**WHAT YOU WILL DO:** Copy out each line of the material that includes the word "Updates".

**STORED DATA:**

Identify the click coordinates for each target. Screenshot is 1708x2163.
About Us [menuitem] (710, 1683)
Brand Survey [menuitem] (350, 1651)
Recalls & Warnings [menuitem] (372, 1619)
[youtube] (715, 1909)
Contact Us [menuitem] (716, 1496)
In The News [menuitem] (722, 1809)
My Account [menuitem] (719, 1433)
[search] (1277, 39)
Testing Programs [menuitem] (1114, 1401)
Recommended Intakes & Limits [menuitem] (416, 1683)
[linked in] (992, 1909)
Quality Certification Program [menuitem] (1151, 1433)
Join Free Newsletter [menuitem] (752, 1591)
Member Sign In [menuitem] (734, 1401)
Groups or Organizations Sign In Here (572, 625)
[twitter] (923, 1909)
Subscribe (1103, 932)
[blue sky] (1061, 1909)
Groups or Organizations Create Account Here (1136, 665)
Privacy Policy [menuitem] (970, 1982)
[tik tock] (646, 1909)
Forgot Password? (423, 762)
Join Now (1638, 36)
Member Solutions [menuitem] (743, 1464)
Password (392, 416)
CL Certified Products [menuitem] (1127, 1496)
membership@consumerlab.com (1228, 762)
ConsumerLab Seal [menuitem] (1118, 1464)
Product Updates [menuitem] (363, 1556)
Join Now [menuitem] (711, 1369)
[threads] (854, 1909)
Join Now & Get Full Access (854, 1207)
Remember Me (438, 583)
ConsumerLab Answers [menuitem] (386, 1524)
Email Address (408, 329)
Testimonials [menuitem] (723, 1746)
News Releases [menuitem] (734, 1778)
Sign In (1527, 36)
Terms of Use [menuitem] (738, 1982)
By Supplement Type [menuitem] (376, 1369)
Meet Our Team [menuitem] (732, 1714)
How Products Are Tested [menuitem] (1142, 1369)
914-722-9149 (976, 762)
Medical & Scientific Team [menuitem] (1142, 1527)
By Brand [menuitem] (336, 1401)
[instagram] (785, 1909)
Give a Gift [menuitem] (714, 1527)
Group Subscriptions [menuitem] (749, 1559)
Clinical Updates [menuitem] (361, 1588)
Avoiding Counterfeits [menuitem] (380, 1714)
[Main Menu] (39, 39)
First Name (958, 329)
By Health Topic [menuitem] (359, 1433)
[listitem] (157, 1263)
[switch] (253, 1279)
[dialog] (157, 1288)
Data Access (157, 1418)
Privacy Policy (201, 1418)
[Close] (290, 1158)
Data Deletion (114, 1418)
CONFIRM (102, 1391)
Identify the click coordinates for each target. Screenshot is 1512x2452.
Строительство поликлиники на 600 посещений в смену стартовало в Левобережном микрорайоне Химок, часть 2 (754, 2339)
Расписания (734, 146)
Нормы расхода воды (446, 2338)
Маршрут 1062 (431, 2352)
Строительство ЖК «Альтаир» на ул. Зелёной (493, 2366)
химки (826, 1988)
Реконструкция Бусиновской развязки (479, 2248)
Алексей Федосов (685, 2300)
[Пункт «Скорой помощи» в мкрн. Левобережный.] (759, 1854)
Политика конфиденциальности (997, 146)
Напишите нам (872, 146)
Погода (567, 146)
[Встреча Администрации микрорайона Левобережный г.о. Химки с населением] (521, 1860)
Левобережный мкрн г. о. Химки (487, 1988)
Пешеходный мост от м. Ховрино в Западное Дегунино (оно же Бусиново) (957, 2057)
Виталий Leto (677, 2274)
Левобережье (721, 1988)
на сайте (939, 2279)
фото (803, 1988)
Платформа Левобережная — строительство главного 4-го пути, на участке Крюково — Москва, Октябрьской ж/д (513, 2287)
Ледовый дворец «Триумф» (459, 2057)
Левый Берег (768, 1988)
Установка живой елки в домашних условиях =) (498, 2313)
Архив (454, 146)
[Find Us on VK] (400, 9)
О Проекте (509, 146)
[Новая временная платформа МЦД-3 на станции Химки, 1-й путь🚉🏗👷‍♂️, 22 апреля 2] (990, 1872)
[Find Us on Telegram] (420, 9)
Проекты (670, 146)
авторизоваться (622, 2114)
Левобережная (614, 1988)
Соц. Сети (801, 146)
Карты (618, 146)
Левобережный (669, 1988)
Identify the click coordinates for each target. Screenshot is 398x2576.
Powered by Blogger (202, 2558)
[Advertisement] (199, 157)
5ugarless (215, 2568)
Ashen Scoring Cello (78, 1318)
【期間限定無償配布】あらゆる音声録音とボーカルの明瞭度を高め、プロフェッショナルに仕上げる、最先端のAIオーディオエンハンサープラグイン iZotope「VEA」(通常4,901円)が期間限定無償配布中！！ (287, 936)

**EXPECTED ANSWER:**
Product Updates [menuitem] (363, 1556)
Clinical Updates [menuitem] (361, 1588)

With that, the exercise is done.